Over the next couple of years, Pratt would undergo three rounds of chemotherapy. This was because her cancer relapsed twice. She eventually would have a bone marrow transplant.
About halfway through her treatment, in 2016, Pratt would become inspired by the nurses who were there to help her during her stay at the hospital. Originally wanting to become an agricultural engineer, she decided to pursue a career in nursing because of her experience in the pediatric wing.

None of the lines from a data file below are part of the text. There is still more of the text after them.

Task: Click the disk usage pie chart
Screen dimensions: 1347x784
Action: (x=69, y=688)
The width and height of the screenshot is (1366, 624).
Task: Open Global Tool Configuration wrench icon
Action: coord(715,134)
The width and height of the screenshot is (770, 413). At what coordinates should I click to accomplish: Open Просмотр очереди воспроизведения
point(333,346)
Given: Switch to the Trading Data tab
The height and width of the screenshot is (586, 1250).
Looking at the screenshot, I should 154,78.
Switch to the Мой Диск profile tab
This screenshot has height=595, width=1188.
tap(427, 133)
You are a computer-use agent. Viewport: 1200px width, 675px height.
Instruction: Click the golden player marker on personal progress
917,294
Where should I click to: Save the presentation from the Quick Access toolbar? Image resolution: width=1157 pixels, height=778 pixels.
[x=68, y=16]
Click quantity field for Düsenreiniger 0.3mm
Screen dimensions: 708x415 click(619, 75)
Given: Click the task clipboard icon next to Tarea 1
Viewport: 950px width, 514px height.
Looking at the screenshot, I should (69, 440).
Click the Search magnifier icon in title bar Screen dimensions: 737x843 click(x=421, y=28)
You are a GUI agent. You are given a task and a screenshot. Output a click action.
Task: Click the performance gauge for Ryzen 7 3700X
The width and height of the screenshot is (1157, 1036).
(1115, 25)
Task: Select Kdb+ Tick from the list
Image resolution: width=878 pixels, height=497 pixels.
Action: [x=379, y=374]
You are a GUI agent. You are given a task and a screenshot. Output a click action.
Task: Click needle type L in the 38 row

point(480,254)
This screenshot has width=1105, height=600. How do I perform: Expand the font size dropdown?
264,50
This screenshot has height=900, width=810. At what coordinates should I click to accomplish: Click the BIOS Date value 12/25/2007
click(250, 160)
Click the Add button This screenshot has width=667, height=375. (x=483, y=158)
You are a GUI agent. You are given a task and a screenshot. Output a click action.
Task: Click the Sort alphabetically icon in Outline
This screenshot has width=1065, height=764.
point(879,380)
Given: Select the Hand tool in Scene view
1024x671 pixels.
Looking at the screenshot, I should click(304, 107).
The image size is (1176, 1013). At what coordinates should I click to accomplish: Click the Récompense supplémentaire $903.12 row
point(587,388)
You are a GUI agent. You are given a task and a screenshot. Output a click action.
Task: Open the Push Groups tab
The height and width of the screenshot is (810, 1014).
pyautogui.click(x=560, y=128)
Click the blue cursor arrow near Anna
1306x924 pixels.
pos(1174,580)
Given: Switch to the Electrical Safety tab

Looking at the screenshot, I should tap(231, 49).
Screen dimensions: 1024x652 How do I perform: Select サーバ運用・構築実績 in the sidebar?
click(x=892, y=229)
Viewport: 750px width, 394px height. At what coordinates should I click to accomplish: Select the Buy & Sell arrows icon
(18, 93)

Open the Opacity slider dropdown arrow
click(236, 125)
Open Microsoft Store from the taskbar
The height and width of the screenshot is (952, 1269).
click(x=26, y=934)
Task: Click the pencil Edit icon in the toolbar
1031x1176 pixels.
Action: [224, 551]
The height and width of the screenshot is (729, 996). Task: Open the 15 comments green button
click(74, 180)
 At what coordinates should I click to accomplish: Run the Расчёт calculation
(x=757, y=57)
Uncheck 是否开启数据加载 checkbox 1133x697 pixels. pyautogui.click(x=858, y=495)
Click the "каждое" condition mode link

“All the nurses kept encouraging me and telling me, ‘You’d be such a great nurse,’ because I was always so curious about every little thing that they were doing and how they were doing and what they’re doing,” she said. “I was so fascinated by it and I learned so much from being a patient. … They were more than just people that gave you medicine. Like, there’s so much more to nursing, and I didn’t realize that and they kind of expressed it to me. They just inspired me so much. So then after talking to them for so long, I was like, wow, I would love to do this. I want to help people and encourage people, and nursing is probably one of the best things you could do to do that.”
Laurie Johnson was one of Pratt’s nurses during her stay, and while Pratt was going through a tough situation, Johnson remembered Pratt as always having a smile on her face and was someone who didn’t complain about what she was going through.
What Johnson also remembered was how inquisitive Pratt was about the types of treatments she was undergoing.
“She would always want to know, not in a, like, she didn’t trust this way, but in a very concerning way, like she wanted to learn,” she said. “For a young girl, in her instance, coming into a hospital with this diagnosis, not knowing any of us, and then spending so much time with all of us, you know, it’s like a second family type thing. We’re there with them 24/7; the nurses are there in the room 99% of the time with the patient.”
Johnson said that hearing that she and the other nurses had served as an inspiration to Pratt was nice.
“That we’ve made such an impression on Molly and that she really looked up to us, and when I found out she wanted to be a nurse, that made me feel really good,” she said.
After graduating high school in 2016, Pratt took community college classes before transferring to Saginaw Valley State University, where she obtained her Bachelor of Science in Nursing and graduated in 2022.
In January, nine years after her initial diagnosis, Pratt, 24, was back at Beaumont as a graduate nurse, working her first day on the pediatric floor.
Johnson is Pratt’s preceptor, and she said it was cool to see Pratt walk in on her first day, as opposed to coming in as a patient as she once had to before.
“She’s very eager to learn. She’s very patient-oriented, family-oriented and that’s gonna be a huge asset to her because she can honestly tell somebody’s feelings, especially the hematology parents’ and children’s,” she said. “‘I know what you’ve, what you’re going through. I’ve been there. I’ve done that.’ … She can actually say that, ‘I know what you’re going through.’”
Pratt said her experience that first week was amazing. She had the opportunity to work with hematology-oncology patients, and she said she didn’t know how to describe how she felt being able to work with them.
“Just being able to see them and kind of hear what they’ve gone through and being able to tell them I’ve been through the same kind of situation and look where I’m at; like, I’m doing great things and I have strong hopes that you’re going to be able to one day as well,” she said. “It’s just a completely different feeling. And even like when I don’t have (hematology-oncology) patients, because most of the time I do not … being able to help people and send them home feeling much better than when they came in, it’s just so rewarding to me. It just makes me feel very good and I’m just happy to see all those people.”